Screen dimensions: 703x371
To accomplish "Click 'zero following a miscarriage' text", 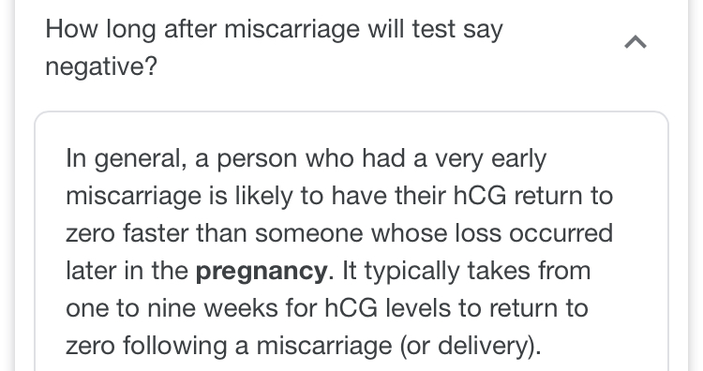I will (229, 346).
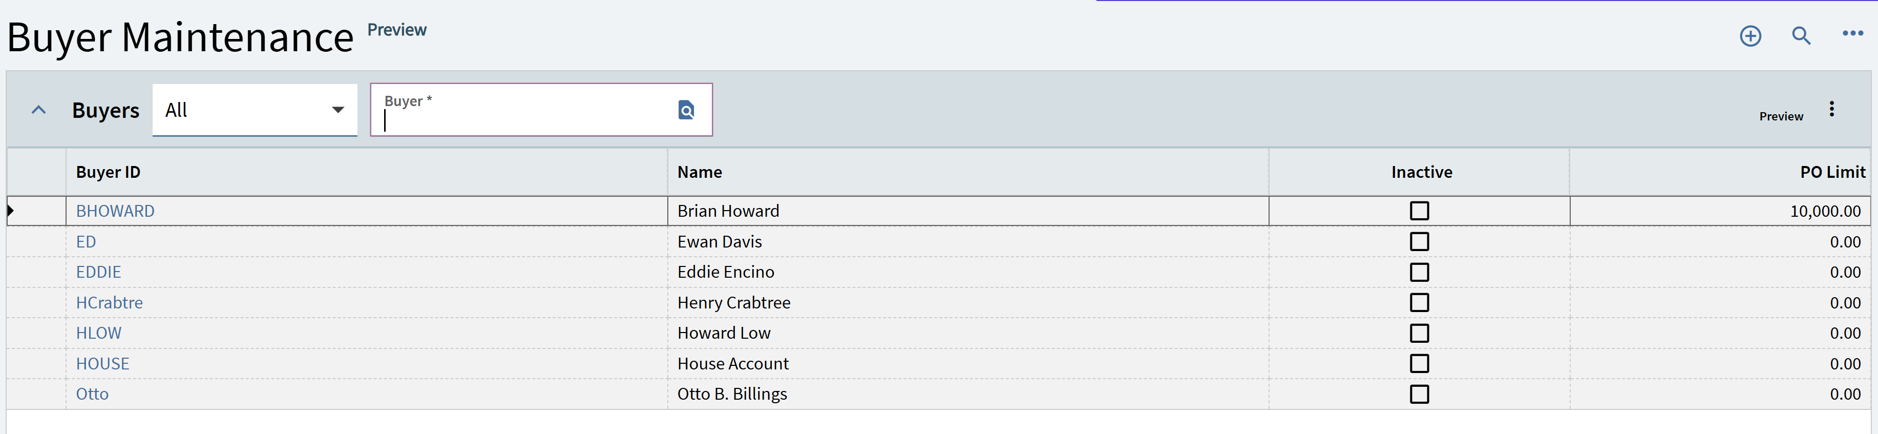Sort grid by PO Limit column header

coord(1831,172)
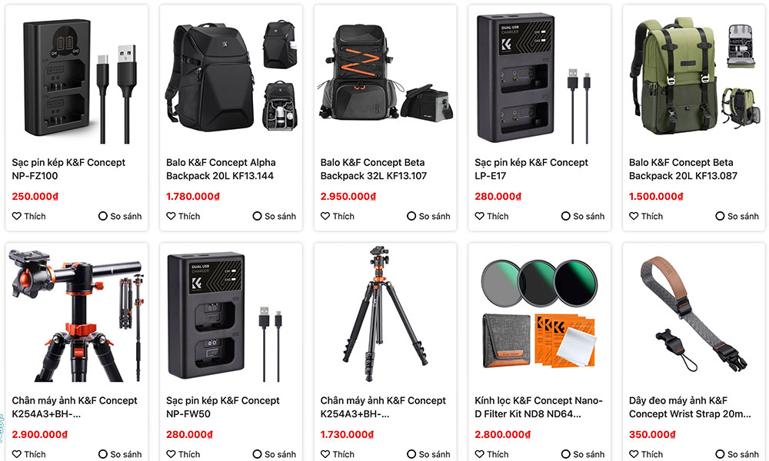
Task: Click green Beta Backpack 20L product image
Action: click(694, 76)
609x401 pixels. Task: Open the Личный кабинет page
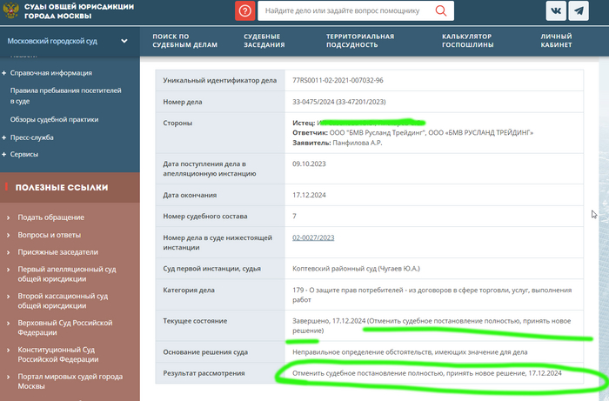click(556, 41)
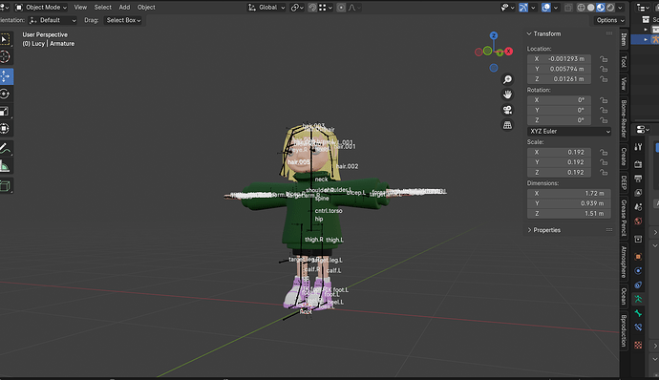Switch perspective/orthographic grid icon

click(x=508, y=125)
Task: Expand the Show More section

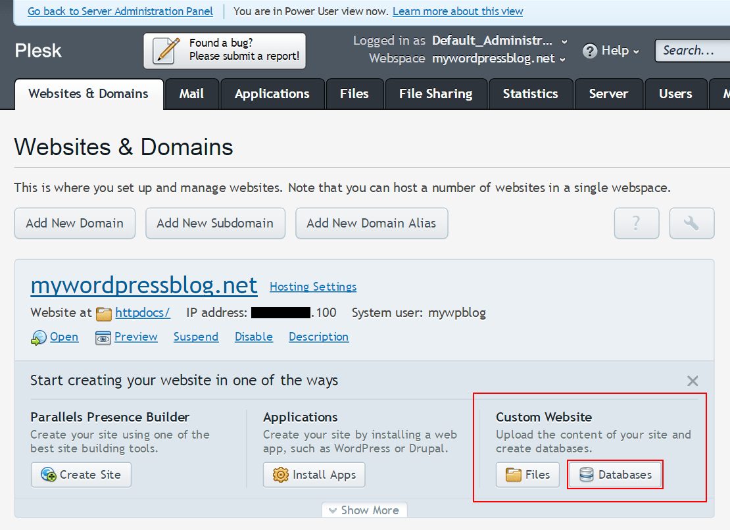Action: (364, 510)
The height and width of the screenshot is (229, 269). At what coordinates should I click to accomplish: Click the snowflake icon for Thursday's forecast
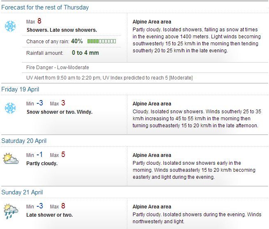pos(10,27)
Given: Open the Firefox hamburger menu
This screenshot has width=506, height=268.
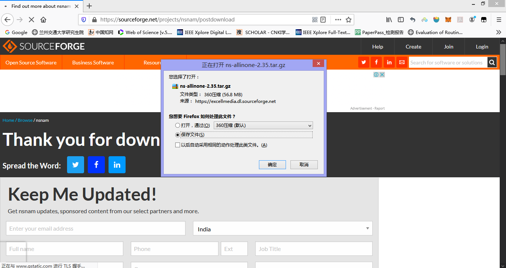Looking at the screenshot, I should 499,19.
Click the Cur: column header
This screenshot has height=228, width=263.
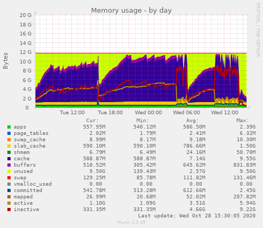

WORK TO BE COMPLETED: Copy word for word only the lines above from the one with "Task: Expand the Show More section" through the one with "Click the Cur: column header". Leave pictures out.

TASK SOLUTION:
Task: Expand the Show More section

Action: (364, 510)
The height and width of the screenshot is (229, 269). At what coordinates should I click to accomplish: Click the snowflake icon for Thursday's forecast
pos(10,27)
Given: Open the Firefox hamburger menu
This screenshot has width=506, height=268.
Looking at the screenshot, I should 499,19.
Click the Cur: column header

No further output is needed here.